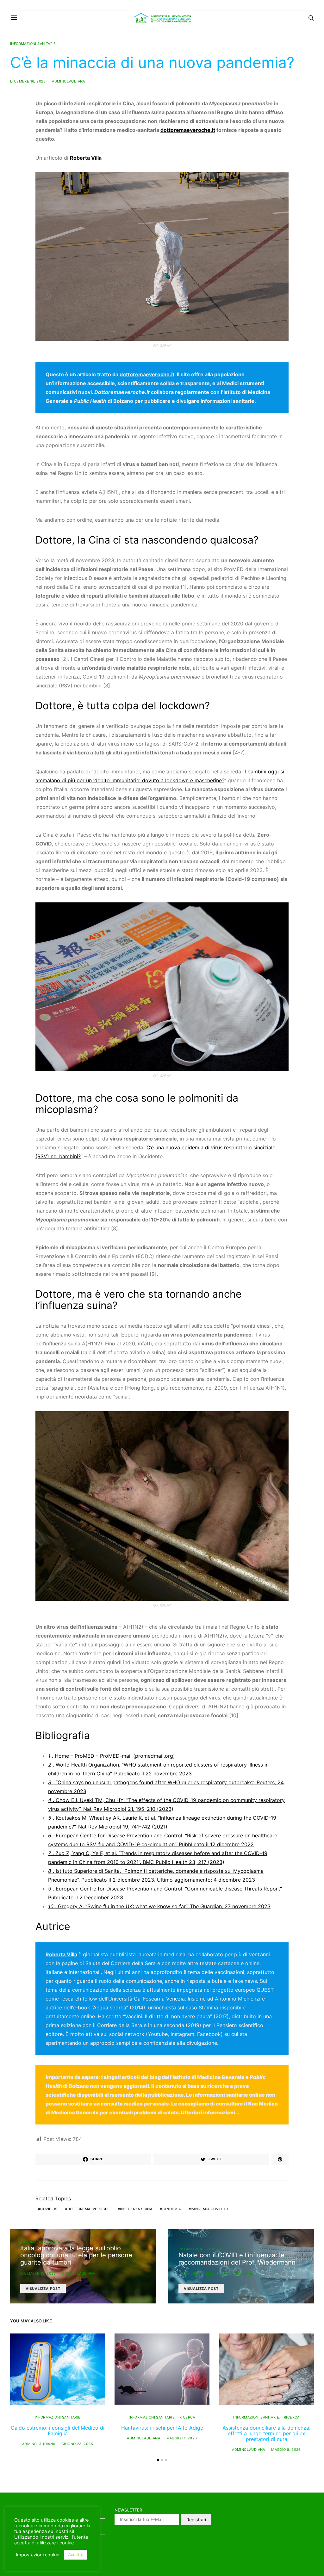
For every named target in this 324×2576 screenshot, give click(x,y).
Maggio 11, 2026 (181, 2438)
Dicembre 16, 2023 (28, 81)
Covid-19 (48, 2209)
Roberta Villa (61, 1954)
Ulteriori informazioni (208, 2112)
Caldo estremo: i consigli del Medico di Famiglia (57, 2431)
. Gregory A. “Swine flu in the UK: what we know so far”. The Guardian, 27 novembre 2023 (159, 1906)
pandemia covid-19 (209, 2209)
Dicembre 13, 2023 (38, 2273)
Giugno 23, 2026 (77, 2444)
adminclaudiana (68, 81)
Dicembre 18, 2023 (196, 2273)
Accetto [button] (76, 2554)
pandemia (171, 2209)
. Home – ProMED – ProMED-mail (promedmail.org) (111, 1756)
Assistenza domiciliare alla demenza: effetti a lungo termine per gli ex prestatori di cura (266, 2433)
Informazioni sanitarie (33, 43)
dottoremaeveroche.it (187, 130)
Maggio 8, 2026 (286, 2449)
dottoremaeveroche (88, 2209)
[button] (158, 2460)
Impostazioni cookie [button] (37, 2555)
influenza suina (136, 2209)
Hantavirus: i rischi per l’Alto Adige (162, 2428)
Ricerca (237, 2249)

________

What to do | In the copy, omit the pictures and reproduce every entry exactly.

Answer space |
For every named target in this 324×2576 screenshot, give click(x,y).
Maggio 11, 2026 (181, 2438)
Dicembre 16, 2023 (28, 81)
Covid-19 (48, 2209)
Roberta Villa (61, 1954)
Ulteriori informazioni (208, 2112)
Caldo estremo: i consigli del Medico di Famiglia (57, 2431)
. Gregory A. “Swine flu in the UK: what we know so far”. The Guardian, 27 novembre 2023 (159, 1906)
pandemia covid-19 (209, 2209)
Dicembre 13, 2023 (38, 2273)
Giugno 23, 2026 (77, 2444)
adminclaudiana (68, 81)
Dicembre 18, 2023 (196, 2273)
Accetto [button] (76, 2554)
pandemia (171, 2209)
. Home – ProMED – ProMED-mail (promedmail.org) (111, 1756)
Assistenza domiciliare alla demenza: effetti a lungo termine per gli ex prestatori di cura (266, 2433)
Informazioni sanitarie (33, 43)
dottoremaeveroche.it (187, 130)
Maggio 8, 2026 (286, 2449)
dottoremaeveroche (88, 2209)
[button] (158, 2460)
Impostazioni cookie [button] (37, 2555)
influenza suina (136, 2209)
Hantavirus: i rischi per l’Alto Adige (162, 2428)
Ricerca (237, 2249)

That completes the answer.